Another of the experiential training programmes of the academy involves sending a group of students to Vladivostok in Russia for the International Festival of Maritime Universities. The festival is themed 'Young Captains of the World Ocean'.

To enhance the educational value, the SMA sent its team on the Trans-Siberian railway (TSR) - a round trip from Vladivostok to Blagoveshchensk at the other end of the continent. "This historic railway system is often used as a landbridge to transport cargo from Europe to the Far East and vice-versa. The journey will expose our students to real life multimodal transportation," said Capt Francis.

This too promotes bonding with international students and teachers, helping them build strong, international maritime networking and understanding, he added, explaining the virtues of such activities thought up by the academy. "Further, the Trans-Siberian Railway trip will expose our students to real-life logistics and multi-modal transportation at the Port of Vladivostok, off-dock depots, including a short stay at the township of Blagoveshchensk and a cruise down the Amur river which borders China.

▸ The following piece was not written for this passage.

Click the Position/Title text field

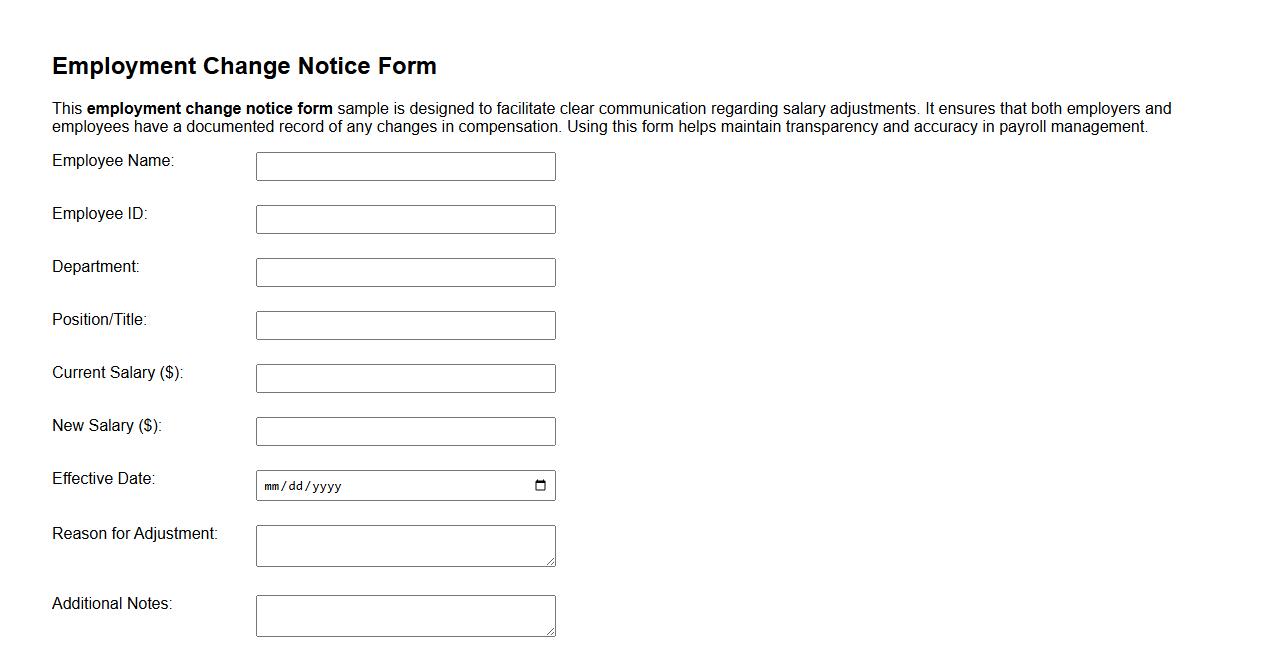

"The Young Captains of the World Ocean event also helps build teamwork, discipline and mental strength in physical and intellectual competition," he added.

The landbridge

The TSR is a network of railways which connects Moscow and European Russia with the Russian Far East provinces, Mongolia, China and the Sea of Japan. It is the longest railway in the world, covering about 10,000 km, crossing 10 time zones and taking about seven days to compete the entire journey (from Vladivostok to Moscow). It passes through 87 cities and towns on the way and crosses 16 big rivers, the Volga, Ob, Enisey, Oka, Amur, and others.

The Trans-Siberian Railway is often used as a landbridge to transport cargo from Europe to Far East and vice-versa. The 'landbridge' is a generic term in shipping, meaning the use of land freight as a means of transport connection.

The landbridge is a way of transporting cargo from a port or an inland point of origin in the shipper's country to an inland point or a port of final destination in the consignee's country using a combination of usually sea and land, or air and land, or air, land and sea transports, instead of relying fully on journey by water or air, using a multi-modal transport document known as through bill of lading or combined transport bill of lading.

The landbridge system gives our students an idea as to how the container shipping sector can use transportation on land, as part of its package to its shipping customers instead of seeing land transport as a threat to the shipping industry.